LISTED RECORDS:
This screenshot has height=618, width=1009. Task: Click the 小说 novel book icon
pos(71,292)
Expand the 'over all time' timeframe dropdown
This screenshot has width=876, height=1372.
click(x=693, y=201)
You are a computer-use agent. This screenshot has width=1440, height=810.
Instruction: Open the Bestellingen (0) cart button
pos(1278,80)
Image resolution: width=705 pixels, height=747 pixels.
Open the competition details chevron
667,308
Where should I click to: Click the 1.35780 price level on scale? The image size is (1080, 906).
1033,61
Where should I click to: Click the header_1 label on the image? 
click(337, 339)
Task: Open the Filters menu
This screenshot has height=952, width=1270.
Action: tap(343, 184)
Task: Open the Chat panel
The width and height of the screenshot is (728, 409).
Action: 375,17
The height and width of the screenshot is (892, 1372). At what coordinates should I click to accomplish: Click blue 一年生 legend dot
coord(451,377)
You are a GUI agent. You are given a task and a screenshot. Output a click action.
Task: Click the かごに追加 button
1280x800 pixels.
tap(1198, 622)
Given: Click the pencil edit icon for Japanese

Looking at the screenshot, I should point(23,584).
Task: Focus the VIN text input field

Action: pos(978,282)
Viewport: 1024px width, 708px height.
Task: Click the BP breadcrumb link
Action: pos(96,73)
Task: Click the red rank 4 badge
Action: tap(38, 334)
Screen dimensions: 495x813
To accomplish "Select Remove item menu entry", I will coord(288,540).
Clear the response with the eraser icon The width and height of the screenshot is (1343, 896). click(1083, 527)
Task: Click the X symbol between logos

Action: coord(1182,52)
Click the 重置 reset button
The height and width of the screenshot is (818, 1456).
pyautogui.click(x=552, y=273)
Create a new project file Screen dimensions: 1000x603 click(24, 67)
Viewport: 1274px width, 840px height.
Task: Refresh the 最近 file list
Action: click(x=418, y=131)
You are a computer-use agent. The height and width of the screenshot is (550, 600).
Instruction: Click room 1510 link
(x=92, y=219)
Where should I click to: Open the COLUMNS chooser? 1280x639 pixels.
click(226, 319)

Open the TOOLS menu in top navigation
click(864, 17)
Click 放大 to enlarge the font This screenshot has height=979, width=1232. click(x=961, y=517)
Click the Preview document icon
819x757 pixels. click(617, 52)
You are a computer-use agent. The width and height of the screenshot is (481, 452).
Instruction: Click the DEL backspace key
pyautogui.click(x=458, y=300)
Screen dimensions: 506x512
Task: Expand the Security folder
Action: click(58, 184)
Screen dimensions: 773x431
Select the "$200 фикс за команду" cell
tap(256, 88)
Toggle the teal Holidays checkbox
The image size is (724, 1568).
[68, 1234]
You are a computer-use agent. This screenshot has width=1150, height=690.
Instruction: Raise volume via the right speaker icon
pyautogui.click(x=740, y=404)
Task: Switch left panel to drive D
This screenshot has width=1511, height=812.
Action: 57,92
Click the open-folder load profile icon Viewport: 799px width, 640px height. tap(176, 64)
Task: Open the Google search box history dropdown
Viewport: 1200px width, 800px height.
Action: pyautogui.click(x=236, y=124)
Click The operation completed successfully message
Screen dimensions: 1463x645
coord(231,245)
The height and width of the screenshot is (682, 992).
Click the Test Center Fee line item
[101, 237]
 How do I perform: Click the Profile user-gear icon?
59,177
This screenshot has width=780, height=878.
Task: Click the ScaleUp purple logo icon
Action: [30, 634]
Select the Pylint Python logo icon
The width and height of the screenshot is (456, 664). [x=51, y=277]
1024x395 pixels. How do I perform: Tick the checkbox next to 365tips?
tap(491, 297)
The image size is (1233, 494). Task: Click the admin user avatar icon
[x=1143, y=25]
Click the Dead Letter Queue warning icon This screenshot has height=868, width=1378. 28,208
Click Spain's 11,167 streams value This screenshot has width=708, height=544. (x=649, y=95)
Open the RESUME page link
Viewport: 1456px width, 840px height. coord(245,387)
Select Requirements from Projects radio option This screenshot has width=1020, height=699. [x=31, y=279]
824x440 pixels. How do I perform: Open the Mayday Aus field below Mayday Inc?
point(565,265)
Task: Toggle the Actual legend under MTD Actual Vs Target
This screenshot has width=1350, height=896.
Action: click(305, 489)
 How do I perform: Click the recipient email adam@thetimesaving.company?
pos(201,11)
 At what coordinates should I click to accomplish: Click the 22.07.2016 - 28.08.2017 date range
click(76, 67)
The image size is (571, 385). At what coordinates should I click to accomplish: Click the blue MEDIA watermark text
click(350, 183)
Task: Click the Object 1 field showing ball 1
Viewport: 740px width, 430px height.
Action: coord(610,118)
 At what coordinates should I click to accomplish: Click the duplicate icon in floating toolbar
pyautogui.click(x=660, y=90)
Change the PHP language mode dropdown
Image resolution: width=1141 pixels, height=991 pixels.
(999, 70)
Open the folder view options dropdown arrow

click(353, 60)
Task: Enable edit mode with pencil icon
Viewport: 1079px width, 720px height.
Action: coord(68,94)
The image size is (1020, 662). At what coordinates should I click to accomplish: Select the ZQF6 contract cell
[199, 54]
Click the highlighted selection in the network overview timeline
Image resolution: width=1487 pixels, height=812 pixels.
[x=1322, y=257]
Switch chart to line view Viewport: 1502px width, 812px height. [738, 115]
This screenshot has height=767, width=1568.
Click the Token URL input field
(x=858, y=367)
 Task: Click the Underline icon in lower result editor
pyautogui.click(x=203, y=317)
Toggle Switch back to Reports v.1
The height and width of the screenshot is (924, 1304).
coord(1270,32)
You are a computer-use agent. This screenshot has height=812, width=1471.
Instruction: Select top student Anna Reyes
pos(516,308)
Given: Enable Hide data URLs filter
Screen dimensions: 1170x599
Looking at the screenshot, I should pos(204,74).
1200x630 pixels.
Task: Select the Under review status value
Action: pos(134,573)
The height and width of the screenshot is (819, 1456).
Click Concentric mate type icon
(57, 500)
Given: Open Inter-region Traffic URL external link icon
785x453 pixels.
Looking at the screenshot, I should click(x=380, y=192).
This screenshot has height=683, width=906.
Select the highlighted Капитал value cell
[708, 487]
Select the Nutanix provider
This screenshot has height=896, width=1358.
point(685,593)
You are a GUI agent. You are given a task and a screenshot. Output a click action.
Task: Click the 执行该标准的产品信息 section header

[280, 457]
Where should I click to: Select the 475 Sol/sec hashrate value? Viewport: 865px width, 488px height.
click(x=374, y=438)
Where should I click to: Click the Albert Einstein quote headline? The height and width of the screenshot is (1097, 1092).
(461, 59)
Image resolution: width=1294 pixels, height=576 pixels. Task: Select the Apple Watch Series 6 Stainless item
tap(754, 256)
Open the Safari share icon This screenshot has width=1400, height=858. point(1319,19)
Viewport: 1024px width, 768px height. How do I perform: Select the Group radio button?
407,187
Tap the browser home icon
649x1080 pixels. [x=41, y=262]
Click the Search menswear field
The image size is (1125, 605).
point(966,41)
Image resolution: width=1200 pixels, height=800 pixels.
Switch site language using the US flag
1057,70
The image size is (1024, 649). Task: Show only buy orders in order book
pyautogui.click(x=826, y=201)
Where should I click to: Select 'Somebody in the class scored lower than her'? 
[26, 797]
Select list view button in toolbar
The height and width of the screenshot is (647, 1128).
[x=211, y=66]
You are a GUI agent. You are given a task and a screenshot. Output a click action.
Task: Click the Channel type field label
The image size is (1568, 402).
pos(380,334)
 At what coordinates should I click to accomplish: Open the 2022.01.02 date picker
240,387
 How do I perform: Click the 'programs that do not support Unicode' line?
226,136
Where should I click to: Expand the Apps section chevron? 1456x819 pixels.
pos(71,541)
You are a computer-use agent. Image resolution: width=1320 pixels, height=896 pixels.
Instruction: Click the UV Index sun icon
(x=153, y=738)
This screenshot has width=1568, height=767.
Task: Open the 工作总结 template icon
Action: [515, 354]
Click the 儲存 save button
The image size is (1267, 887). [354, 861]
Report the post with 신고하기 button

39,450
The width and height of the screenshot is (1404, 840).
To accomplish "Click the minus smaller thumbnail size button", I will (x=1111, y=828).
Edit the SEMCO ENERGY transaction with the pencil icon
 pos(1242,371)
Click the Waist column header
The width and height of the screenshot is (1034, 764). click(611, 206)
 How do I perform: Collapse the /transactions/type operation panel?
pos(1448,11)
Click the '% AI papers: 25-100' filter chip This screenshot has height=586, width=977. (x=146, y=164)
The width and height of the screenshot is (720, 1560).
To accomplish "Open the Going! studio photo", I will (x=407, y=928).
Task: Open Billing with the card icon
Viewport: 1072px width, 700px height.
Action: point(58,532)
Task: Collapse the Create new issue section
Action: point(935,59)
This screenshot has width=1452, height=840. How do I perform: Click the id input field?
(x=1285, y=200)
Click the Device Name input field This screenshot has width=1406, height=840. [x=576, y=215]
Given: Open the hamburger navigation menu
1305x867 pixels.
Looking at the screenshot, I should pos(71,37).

STATED PROBLEM: Count how many lines in the items above contain the word "navigation". Reply with that number alone.

ANSWER TO THIS TASK: 2